** SOURCE DATA follows **

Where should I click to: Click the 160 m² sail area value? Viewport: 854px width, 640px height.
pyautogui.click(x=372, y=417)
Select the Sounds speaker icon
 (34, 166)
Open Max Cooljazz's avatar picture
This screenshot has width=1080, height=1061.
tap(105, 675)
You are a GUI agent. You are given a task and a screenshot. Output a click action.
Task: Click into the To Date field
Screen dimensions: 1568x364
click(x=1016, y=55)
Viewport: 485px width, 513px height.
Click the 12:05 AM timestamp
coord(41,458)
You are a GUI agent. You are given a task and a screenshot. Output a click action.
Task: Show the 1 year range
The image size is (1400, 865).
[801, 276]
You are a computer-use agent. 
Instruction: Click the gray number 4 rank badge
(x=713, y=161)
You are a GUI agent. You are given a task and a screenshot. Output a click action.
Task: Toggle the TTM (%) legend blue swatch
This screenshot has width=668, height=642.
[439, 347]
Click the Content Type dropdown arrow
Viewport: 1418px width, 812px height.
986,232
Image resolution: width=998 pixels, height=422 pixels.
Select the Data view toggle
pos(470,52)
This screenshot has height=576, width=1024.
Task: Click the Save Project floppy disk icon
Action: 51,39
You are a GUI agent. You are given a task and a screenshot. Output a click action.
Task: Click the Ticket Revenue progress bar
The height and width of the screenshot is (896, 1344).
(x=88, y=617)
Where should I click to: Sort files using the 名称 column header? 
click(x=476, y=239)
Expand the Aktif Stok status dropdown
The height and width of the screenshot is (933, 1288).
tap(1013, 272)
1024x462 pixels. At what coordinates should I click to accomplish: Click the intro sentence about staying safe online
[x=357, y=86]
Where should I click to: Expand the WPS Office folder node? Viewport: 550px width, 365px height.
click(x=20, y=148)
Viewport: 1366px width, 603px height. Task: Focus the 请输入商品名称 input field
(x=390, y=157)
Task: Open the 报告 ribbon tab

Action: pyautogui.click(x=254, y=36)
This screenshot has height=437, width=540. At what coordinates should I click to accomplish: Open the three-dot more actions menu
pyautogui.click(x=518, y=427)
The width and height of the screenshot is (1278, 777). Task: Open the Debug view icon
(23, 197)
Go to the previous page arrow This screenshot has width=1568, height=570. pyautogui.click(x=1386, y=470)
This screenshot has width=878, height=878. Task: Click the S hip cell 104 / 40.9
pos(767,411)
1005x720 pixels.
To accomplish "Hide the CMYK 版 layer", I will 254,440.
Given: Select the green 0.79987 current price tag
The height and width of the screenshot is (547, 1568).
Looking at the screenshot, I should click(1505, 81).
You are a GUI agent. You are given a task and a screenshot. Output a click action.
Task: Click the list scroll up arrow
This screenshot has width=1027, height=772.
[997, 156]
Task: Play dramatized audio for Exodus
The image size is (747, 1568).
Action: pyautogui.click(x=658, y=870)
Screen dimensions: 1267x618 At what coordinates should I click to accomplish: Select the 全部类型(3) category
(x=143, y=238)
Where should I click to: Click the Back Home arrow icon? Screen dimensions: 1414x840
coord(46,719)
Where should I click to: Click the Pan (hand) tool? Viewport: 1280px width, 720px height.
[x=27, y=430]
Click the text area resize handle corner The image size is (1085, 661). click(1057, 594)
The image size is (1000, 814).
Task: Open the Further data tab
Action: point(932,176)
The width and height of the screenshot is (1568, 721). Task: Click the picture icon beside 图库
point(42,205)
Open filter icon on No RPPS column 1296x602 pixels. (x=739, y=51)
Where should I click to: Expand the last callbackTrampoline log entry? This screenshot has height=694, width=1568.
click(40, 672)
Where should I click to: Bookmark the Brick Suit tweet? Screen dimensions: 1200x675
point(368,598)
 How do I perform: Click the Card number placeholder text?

** End of SOURCE DATA **

__EXERCISE BRIEF__
What you should do is return the records above exactly, leaving nothing out.

__RESULT BELOW__
Where should I click to: Click the 160 m² sail area value? Viewport: 854px width, 640px height.
pyautogui.click(x=372, y=417)
Select the Sounds speaker icon
 (34, 166)
Open Max Cooljazz's avatar picture
This screenshot has width=1080, height=1061.
tap(105, 675)
You are a GUI agent. You are given a task and a screenshot. Output a click action.
Task: Click into the To Date field
Screen dimensions: 1568x364
click(x=1016, y=55)
Viewport: 485px width, 513px height.
Click the 12:05 AM timestamp
coord(41,458)
You are a GUI agent. You are given a task and a screenshot. Output a click action.
Task: Show the 1 year range
The image size is (1400, 865).
[801, 276]
You are a computer-use agent. 
Instruction: Click the gray number 4 rank badge
(x=713, y=161)
You are a GUI agent. You are given a task and a screenshot. Output a click action.
Task: Toggle the TTM (%) legend blue swatch
This screenshot has width=668, height=642.
[439, 347]
Click the Content Type dropdown arrow
Viewport: 1418px width, 812px height.
986,232
Image resolution: width=998 pixels, height=422 pixels.
Select the Data view toggle
pos(470,52)
This screenshot has height=576, width=1024.
Task: Click the Save Project floppy disk icon
Action: 51,39
You are a GUI agent. You are given a task and a screenshot. Output a click action.
Task: Click the Ticket Revenue progress bar
The height and width of the screenshot is (896, 1344).
(x=88, y=617)
Where should I click to: Sort files using the 名称 column header? 
click(x=476, y=239)
Expand the Aktif Stok status dropdown
The height and width of the screenshot is (933, 1288).
tap(1013, 272)
1024x462 pixels. At what coordinates should I click to accomplish: Click the intro sentence about staying safe online
[x=357, y=86]
Where should I click to: Expand the WPS Office folder node? Viewport: 550px width, 365px height.
click(x=20, y=148)
Viewport: 1366px width, 603px height. Task: Focus the 请输入商品名称 input field
(x=390, y=157)
Task: Open the 报告 ribbon tab

Action: pyautogui.click(x=254, y=36)
This screenshot has height=437, width=540. At what coordinates should I click to accomplish: Open the three-dot more actions menu
pyautogui.click(x=518, y=427)
The width and height of the screenshot is (1278, 777). Task: Open the Debug view icon
(23, 197)
Go to the previous page arrow This screenshot has width=1568, height=570. pyautogui.click(x=1386, y=470)
This screenshot has width=878, height=878. Task: Click the S hip cell 104 / 40.9
pos(767,411)
1005x720 pixels.
To accomplish "Hide the CMYK 版 layer", I will 254,440.
Given: Select the green 0.79987 current price tag
The height and width of the screenshot is (547, 1568).
Looking at the screenshot, I should click(1505, 81).
You are a GUI agent. You are given a task and a screenshot. Output a click action.
Task: Click the list scroll up arrow
This screenshot has width=1027, height=772.
[997, 156]
Task: Play dramatized audio for Exodus
The image size is (747, 1568).
Action: pyautogui.click(x=658, y=870)
Screen dimensions: 1267x618 At what coordinates should I click to accomplish: Select the 全部类型(3) category
(x=143, y=238)
Where should I click to: Click the Back Home arrow icon? Screen dimensions: 1414x840
coord(46,719)
Where should I click to: Click the Pan (hand) tool? Viewport: 1280px width, 720px height.
[x=27, y=430]
Click the text area resize handle corner The image size is (1085, 661). click(1057, 594)
The image size is (1000, 814).
Task: Open the Further data tab
Action: point(932,176)
The width and height of the screenshot is (1568, 721). Task: Click the picture icon beside 图库
point(42,205)
Open filter icon on No RPPS column 1296x602 pixels. (x=739, y=51)
Where should I click to: Expand the last callbackTrampoline log entry? This screenshot has height=694, width=1568.
click(40, 672)
Where should I click to: Bookmark the Brick Suit tweet? Screen dimensions: 1200x675
point(368,598)
 How do I perform: Click the Card number placeholder text?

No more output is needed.